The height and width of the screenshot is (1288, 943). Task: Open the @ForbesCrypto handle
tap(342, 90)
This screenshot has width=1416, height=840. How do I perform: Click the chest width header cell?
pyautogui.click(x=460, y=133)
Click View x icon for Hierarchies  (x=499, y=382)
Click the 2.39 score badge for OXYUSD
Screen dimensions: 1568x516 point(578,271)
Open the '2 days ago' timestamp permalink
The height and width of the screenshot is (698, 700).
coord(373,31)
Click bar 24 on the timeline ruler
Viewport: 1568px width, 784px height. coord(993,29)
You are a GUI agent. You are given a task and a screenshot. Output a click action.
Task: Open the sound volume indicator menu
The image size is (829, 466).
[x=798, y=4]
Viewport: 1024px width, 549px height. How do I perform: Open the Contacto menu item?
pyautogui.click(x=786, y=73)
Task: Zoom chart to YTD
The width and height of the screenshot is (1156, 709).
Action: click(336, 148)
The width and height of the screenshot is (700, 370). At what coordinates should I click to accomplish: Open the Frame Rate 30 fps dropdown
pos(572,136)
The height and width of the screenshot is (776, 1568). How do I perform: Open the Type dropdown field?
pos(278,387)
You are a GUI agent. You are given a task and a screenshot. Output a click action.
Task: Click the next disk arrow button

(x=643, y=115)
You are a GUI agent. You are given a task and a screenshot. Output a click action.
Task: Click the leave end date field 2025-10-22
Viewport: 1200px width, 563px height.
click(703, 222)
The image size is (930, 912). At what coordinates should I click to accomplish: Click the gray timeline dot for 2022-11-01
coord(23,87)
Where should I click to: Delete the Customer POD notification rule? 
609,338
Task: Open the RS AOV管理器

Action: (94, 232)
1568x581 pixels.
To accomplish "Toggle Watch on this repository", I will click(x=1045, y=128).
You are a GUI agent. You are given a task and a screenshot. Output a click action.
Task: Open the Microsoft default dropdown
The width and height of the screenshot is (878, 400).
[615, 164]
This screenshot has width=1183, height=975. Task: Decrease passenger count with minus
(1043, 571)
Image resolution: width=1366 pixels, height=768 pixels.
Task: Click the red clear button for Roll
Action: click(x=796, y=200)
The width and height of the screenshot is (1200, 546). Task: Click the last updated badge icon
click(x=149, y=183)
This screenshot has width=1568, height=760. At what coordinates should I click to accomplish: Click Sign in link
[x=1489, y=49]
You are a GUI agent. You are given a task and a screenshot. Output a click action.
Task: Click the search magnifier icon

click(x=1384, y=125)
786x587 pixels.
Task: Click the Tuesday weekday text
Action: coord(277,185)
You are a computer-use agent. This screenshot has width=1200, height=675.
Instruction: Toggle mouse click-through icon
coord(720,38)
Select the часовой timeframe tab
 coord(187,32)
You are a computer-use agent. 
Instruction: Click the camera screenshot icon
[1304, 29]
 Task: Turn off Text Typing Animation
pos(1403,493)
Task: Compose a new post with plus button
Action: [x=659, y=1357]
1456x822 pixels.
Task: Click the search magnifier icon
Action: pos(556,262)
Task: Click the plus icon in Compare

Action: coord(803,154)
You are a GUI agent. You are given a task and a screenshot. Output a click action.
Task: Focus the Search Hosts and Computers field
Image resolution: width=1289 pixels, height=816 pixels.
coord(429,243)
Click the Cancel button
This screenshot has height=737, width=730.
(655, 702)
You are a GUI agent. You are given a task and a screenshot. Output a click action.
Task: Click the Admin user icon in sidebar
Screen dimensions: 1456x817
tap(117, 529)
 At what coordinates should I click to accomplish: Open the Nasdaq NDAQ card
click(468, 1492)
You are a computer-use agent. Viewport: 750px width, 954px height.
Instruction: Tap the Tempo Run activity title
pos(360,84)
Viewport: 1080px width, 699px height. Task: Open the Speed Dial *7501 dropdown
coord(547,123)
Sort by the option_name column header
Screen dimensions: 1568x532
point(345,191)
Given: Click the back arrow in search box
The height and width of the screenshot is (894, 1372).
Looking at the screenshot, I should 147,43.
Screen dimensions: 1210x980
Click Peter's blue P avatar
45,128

*Request:*
Arrange everything from the line containing "Given: Click the back arrow in search box" down to the end of the data as a Markdown table with the columns Row and Line, one numbered row per line and no blank lines.

*Output of the task:*
| Row | Line |
|---|---|
| 1 | Given: Click the back arrow in search box |
| 2 | The height and width of the screenshot is (894, 1372). |
| 3 | Looking at the screenshot, I should 147,43. |
| 4 | Screen dimensions: 1210x980 |
| 5 | Click Peter's blue P avatar |
| 6 | 45,128 |